Items from a data source
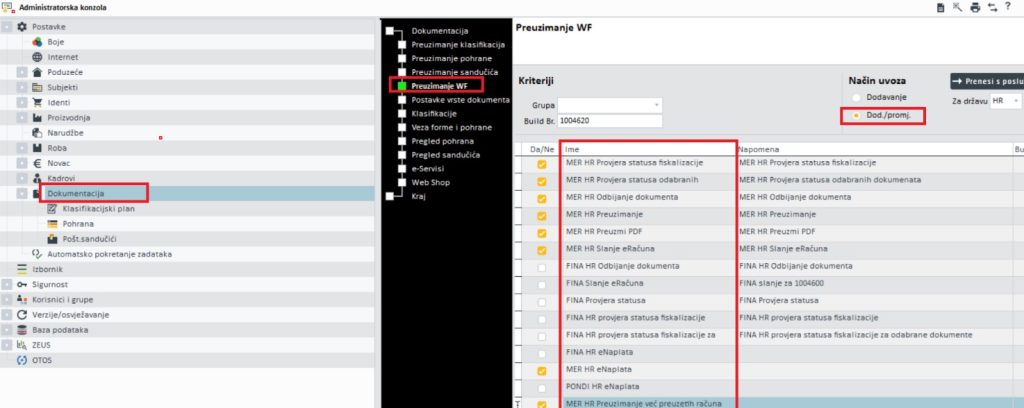Click the Prenesi s poslužitelja button
This screenshot has width=1024, height=408.
[986, 81]
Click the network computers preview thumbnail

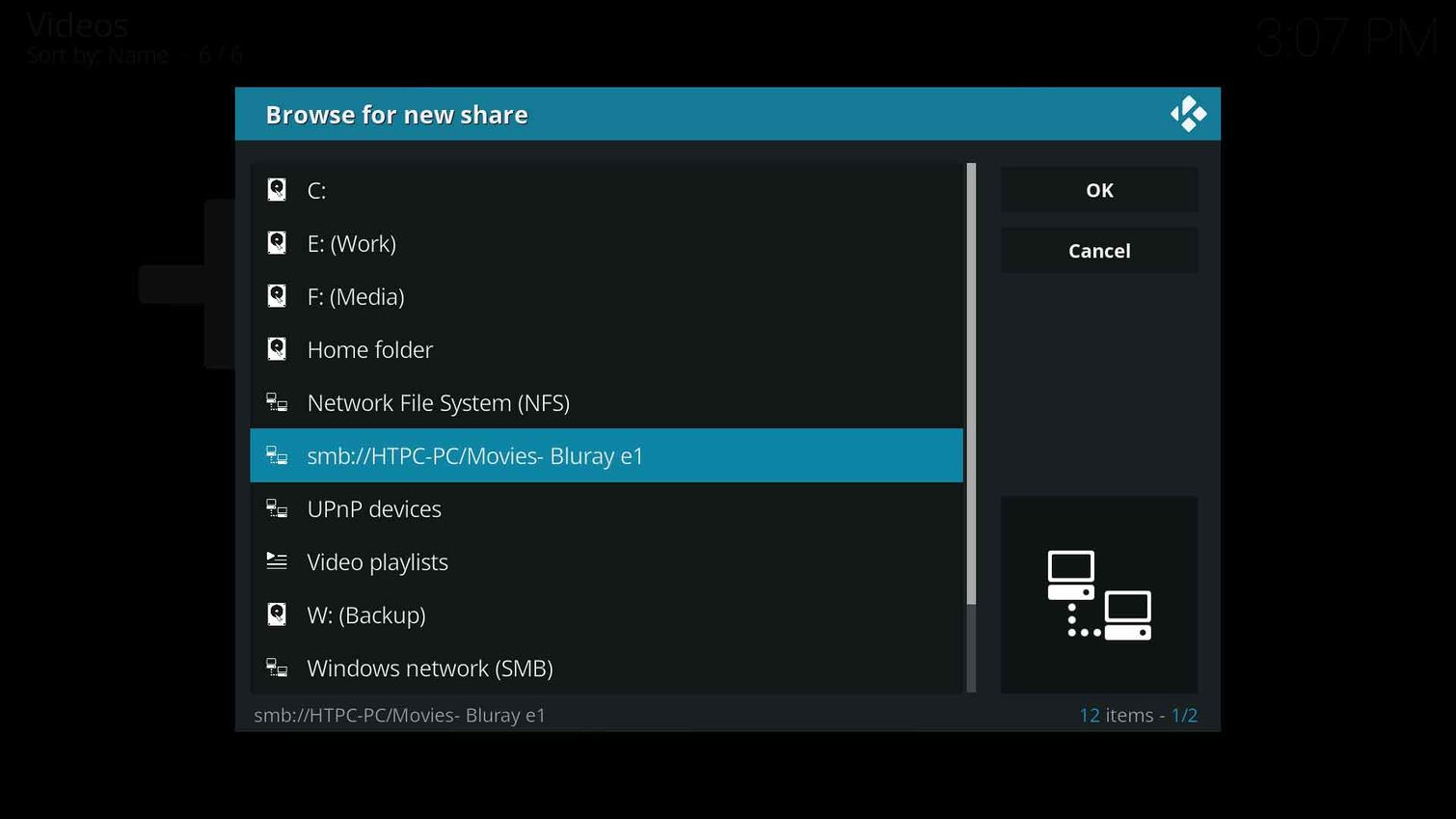point(1099,594)
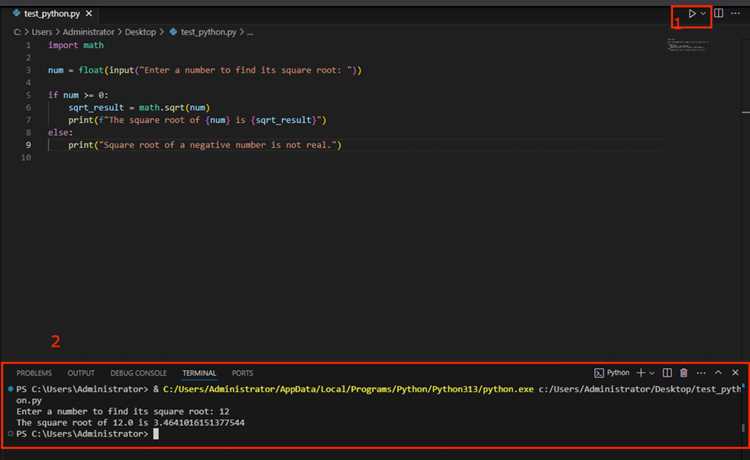Open the PORTS panel tab
This screenshot has width=750, height=460.
[243, 373]
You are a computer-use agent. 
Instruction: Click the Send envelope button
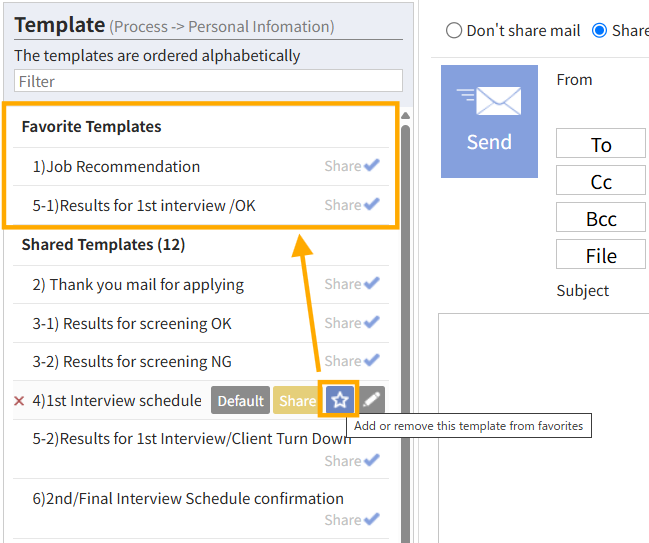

- [Problem details]: The required output is the line containing "Click the network computers preview thumbnail" plus every line after it to the end of the data, copied exactly and with no pictures.

- [Reply to the task]:
Click the network computers preview thumbnail

point(1099,594)
Open the PORTS panel tab
This screenshot has width=750, height=460.
[243, 373]
You are a computer-use agent. 
Instruction: Click the Send envelope button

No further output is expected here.